Ireland prevent Scotland from scoring a try during the Six Nations match at the Aviva Stadium in Dublin,
Ireland prevent Scotland from scoring a try during the Six Nations match at the Aviva Stadium in Dublin, Image Credit: AP

Scotland ill-discipline lets Ireland escape

Skipper Hogg apologises for error at tryline

AP

Dublin: A rampant Scotland’s awful discipline when they had the tryline in reach allowed Ireland to escape with a 19-12 victory in their absorbing Six Nations rugby opener on Saturday at Lansdowne Road.

Scotland made all the running, but their constant incursions into the Irish 22 produced nothing but frustration and heartbreak.

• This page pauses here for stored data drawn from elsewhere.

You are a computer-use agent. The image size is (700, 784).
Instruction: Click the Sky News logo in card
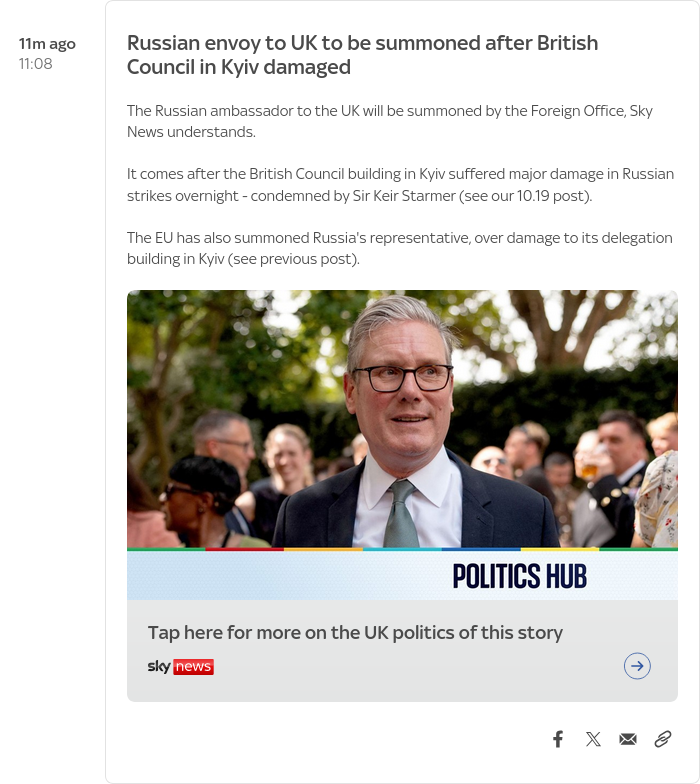point(180,666)
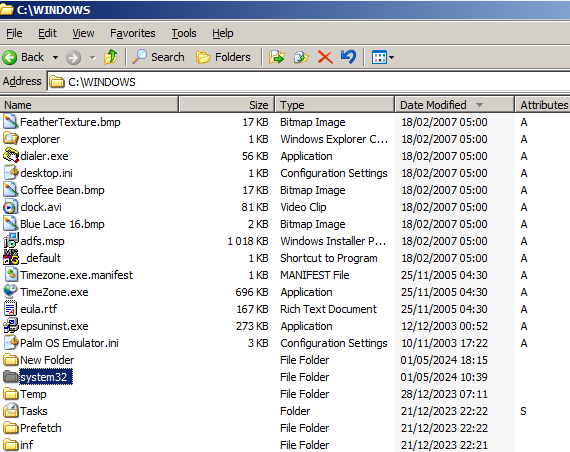570x452 pixels.
Task: Select the dialer.exe file icon
Action: (x=11, y=156)
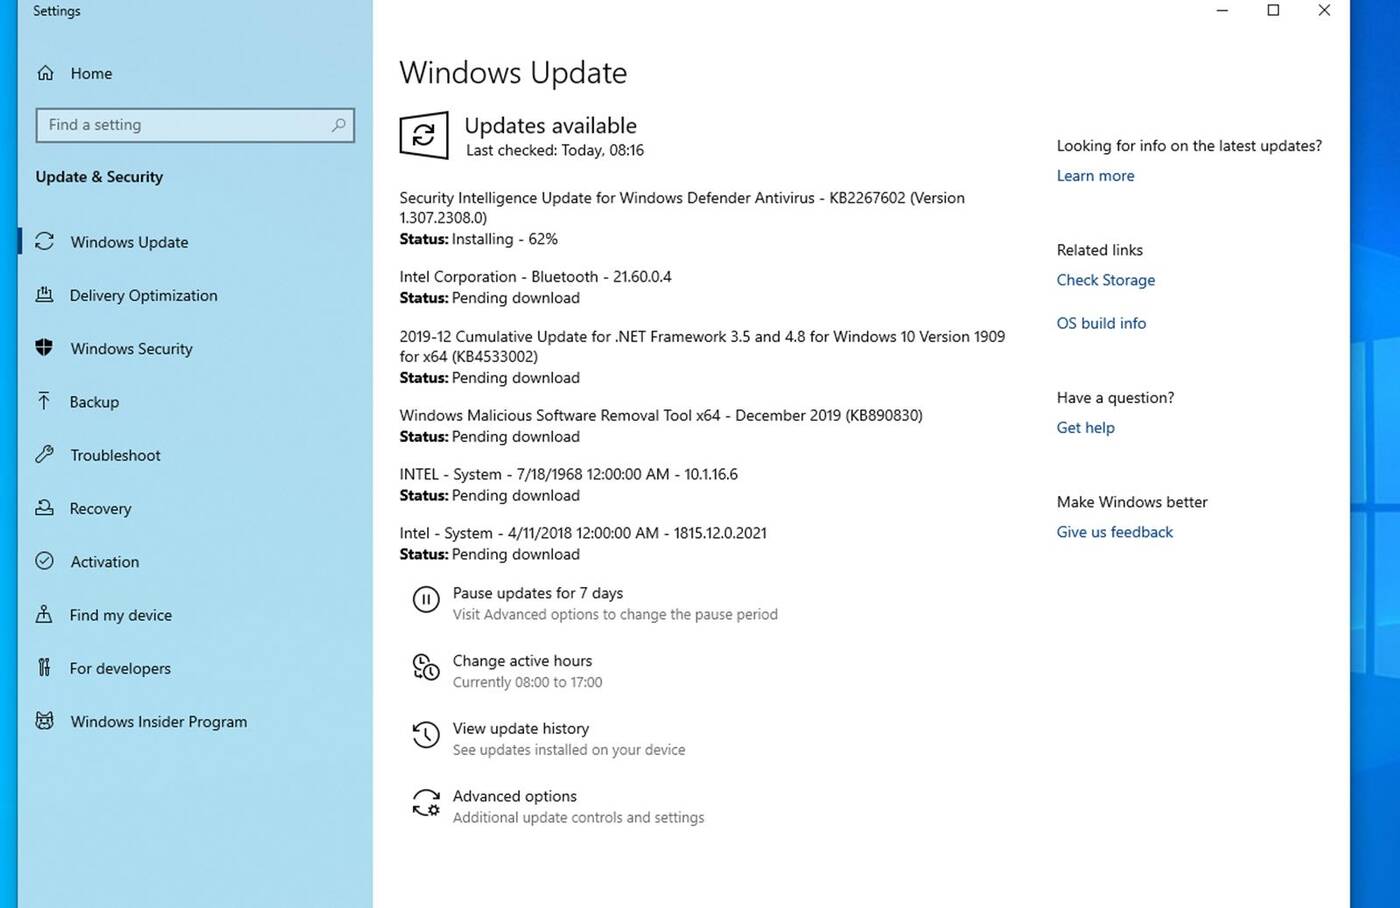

Turnovers and penalties thwarted the adventurous Scots every time. Their best try chance came while trailing 13-6 in the third quarter. New captain Stuart Hogg, given an overlap in the left corner, only had to place the ball but inexplicably spilt it while he was trying.

Hogg apologised to his teammates.

“It was a schoolboy error,” he said. “I apologised to the boys and I need to move on. We got ourselves into some good positions after the forwards’ hard work and effort and I’m bitterly disappointed.”

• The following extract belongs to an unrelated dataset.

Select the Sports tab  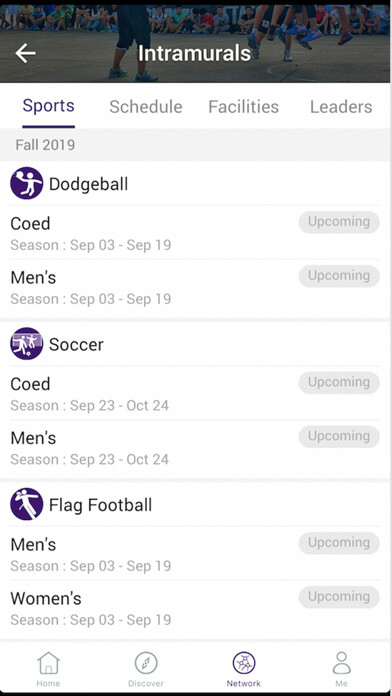click(x=48, y=106)
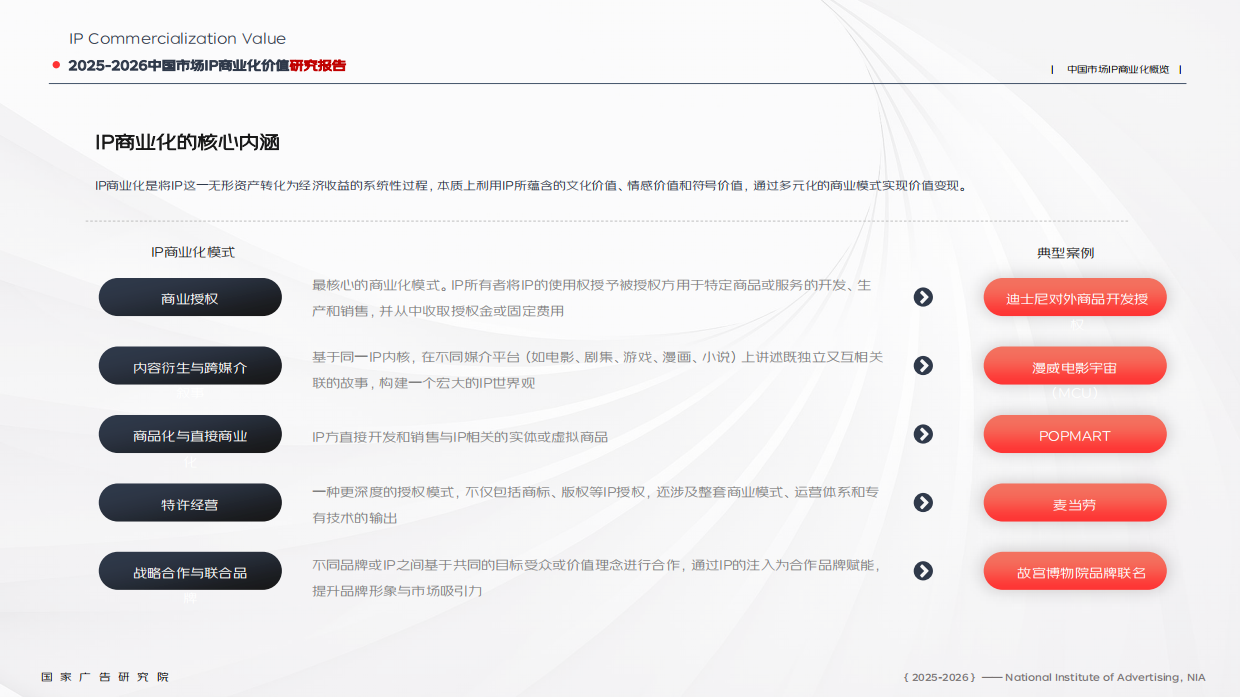This screenshot has width=1240, height=697.
Task: Expand details for 商业授权 via its chevron
Action: 923,297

But coach Gregor Townsend was willing to forgive and ask Hogg to forget.

“It’s not like him,” Townsend said. “We had a number of other occasions close to the try line, whether it was the ball-carrier presenting the ball better, 50-50 decisions from the referee that didn’t go our way, or ourselves not getting speed to contact. They were as important as that incident.

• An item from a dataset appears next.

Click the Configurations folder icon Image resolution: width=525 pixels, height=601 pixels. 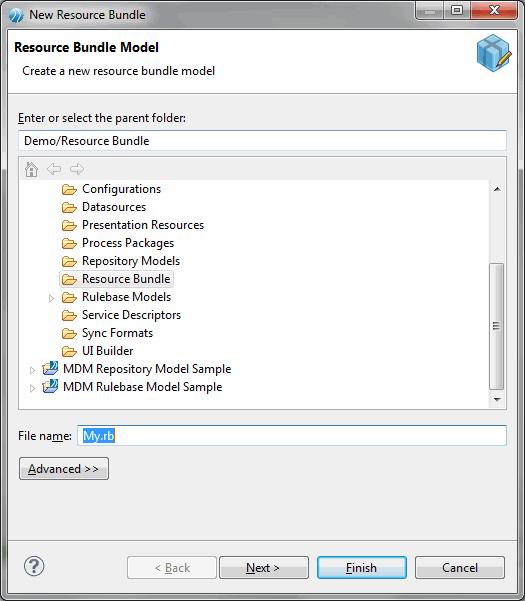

“Stuart should flush that and move on because he was outstanding today, and has been a very good leader the last two weeks.”

Meanwhile, new Ireland captain Jonathan Sexton, playing his first match in eight weeks after tearing right knee ligaments, contributed all of his team’s points with the game’s only try and landed five out of six goalkicks. When his fourth penalty extended Ireland’s lead to 19-12 with nine minutes to go, Sexton deserved to be rested.

But Scotland were far from done.

Replacement hooker Stuart McInally steamed into a gap, and flanker Hamish Watson had the Irish scrambling back with three minutes to go. Willem Nel, Cornell du Preez and Scott Cummings tried to pound the ball in from rucks but the Irish defence was magnificent. Almost inevitably, Scotland conceded a penalty on the line and the Irish were slapping the back of CJ Stander. Up in the coaches box, new Ireland boss Andy Farrell and his assistants were fist-pumping and high-fiving.

But the Scots still weren’t finished. They had a tap kick on the Irish 22 with two minutes to go, tried pick-and-goes, the clock passed 80 minutes, and a Scot was stripped of the ball by Josh van der Flier.

And Ireland could finally breathe easy.

“|It’s a start,” Farrell said. “We asked the players all week to make sure they stand for something and, boy, did they stand for a bit of grit.”